Source data>
□ □ □

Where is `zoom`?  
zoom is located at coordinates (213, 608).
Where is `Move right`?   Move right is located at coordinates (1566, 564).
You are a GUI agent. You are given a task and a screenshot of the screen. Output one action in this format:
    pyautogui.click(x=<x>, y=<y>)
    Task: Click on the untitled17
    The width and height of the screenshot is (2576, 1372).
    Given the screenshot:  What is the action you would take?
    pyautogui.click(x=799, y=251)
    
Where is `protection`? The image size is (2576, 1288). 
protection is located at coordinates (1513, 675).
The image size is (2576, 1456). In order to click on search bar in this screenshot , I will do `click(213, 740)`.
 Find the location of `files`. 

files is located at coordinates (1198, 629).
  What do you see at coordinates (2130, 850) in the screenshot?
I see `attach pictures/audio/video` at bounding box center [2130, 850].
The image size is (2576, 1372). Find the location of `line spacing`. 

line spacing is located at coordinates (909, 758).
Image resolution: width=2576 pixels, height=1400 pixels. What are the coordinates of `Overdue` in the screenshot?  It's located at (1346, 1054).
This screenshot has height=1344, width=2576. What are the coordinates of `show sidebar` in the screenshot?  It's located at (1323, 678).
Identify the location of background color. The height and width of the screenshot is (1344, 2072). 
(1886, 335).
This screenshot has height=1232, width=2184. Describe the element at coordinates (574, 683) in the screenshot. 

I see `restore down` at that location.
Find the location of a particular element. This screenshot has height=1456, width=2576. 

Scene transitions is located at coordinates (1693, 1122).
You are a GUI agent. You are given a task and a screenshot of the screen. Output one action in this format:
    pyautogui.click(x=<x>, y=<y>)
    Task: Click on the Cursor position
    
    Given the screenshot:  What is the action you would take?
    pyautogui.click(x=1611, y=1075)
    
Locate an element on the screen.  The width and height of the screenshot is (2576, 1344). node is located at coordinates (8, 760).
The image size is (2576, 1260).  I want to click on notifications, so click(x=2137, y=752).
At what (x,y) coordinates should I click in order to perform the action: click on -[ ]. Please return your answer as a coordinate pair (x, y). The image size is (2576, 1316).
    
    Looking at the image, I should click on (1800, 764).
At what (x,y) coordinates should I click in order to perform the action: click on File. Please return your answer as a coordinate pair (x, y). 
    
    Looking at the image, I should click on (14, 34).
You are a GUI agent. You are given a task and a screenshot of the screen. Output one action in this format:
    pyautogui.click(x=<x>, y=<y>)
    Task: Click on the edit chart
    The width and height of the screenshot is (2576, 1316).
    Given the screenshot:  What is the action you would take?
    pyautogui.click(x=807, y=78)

□ □ □

STATED GOAL>
Please retype the part of the entries above that opens with the line containing "Locate an element" and closes with the line containing "Looking at the image, I should click on (14, 34).", both lines included.

RESULT OF THIS EXERCISE>
Locate an element on the screen.  The width and height of the screenshot is (2576, 1344). node is located at coordinates (8, 760).
The image size is (2576, 1260).  I want to click on notifications, so click(x=2137, y=752).
At what (x,y) coordinates should I click in order to perform the action: click on -[ ]. Please return your answer as a coordinate pair (x, y). The image size is (2576, 1316).
    
    Looking at the image, I should click on (1800, 764).
At what (x,y) coordinates should I click in order to perform the action: click on File. Please return your answer as a coordinate pair (x, y). 
    
    Looking at the image, I should click on (14, 34).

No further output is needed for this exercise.